The point of these examples is to show that death can be normalized within the cycles of life, removed from the clutches of commercial interests and the medical establishment, and returned to its place at the center of communities.

On the night my mother died, my brother Alexander and I were sitting in her bed in the hospice. The room was abuzz with a sort of soft electricity that we felt but couldn’t explain. Eventually her breathing slowed, and then it stopped, just as the needle lifted from her favourite Patsy Cline album. Neither of us moved for a long time. We just sat in the space that our mother had left behind.
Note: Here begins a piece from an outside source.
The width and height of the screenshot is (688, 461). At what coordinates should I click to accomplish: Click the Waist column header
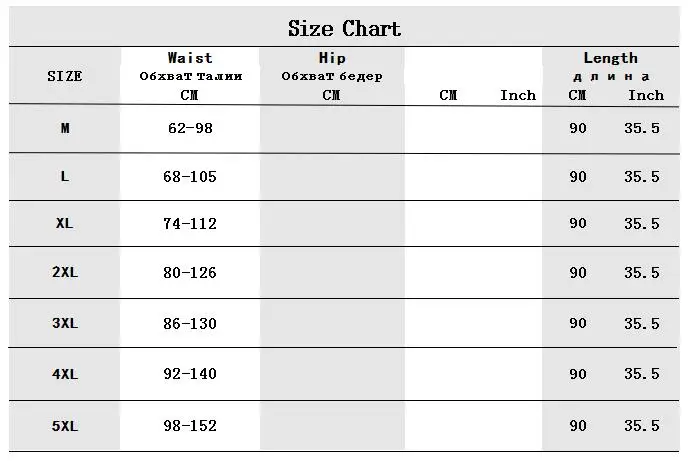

When I called my husband, Pierre, around midnight to give him the news he said something that came out of left field considering his Irish Catholic upbringing. He started talking about physics and told me to remember that energy cannot be created or destroyed—only change its form.

It’s been nearly two years since my mother died and I’ve thought about that law every day. For me, whatever energy was left behind that night has been transformed into a conscious effort to talk about death and dying in a radically different way, on the off chance that it might encourage others to talk about it too. Loss and grief can nurture compassion, joy and connection, creating a revolution in the way we care for others.